• [Assignment]:
Each record below gets repeated exactly, and pictures stay out of the copy.

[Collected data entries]
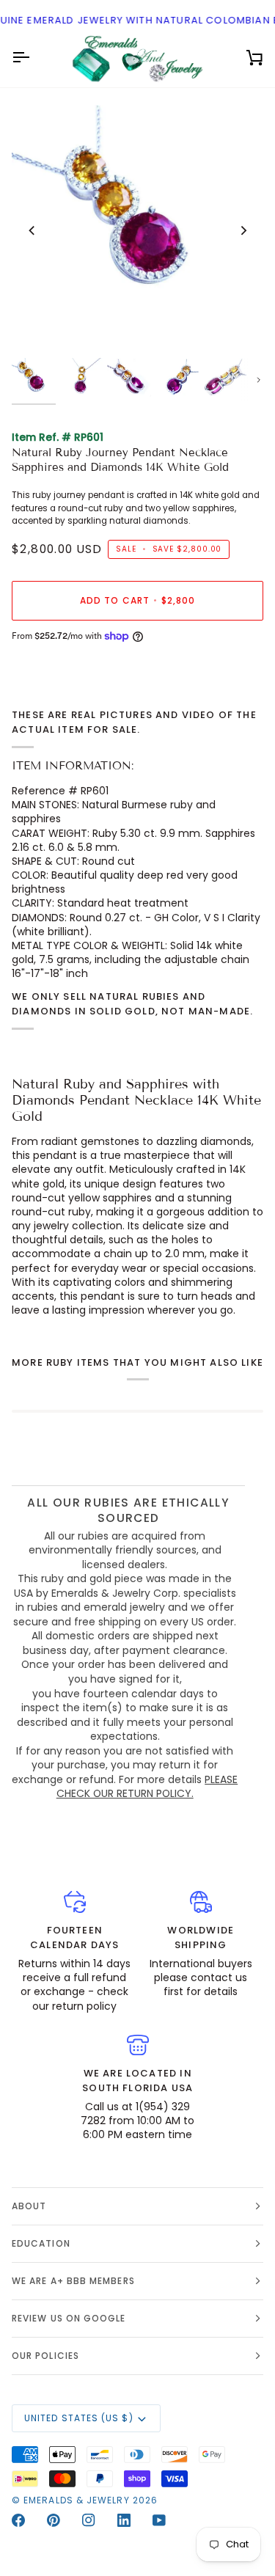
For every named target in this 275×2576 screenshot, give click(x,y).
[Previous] (32, 231)
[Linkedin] (124, 2520)
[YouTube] (159, 2520)
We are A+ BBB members (73, 2281)
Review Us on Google (69, 2318)
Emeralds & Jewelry (76, 2500)
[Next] (243, 231)
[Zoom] (39, 329)
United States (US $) (78, 2418)
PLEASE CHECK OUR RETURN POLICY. (147, 1786)
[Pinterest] (53, 2520)
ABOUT (29, 2206)
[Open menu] (34, 58)
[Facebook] (18, 2520)
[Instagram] (88, 2520)
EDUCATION (41, 2243)
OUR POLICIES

• [Answer]:
For every named target in this 275×2576 screenshot, give click(x,y).
[Previous] (32, 231)
[Linkedin] (124, 2520)
[YouTube] (159, 2520)
We are A+ BBB members (73, 2281)
Review Us on Google (69, 2318)
Emeralds & Jewelry (76, 2500)
[Next] (243, 231)
[Zoom] (39, 329)
United States (US $) (78, 2418)
PLEASE CHECK OUR RETURN POLICY. (147, 1786)
[Pinterest] (53, 2520)
ABOUT (29, 2206)
[Open menu] (34, 58)
[Facebook] (18, 2520)
[Instagram] (88, 2520)
EDUCATION (41, 2243)
OUR POLICIES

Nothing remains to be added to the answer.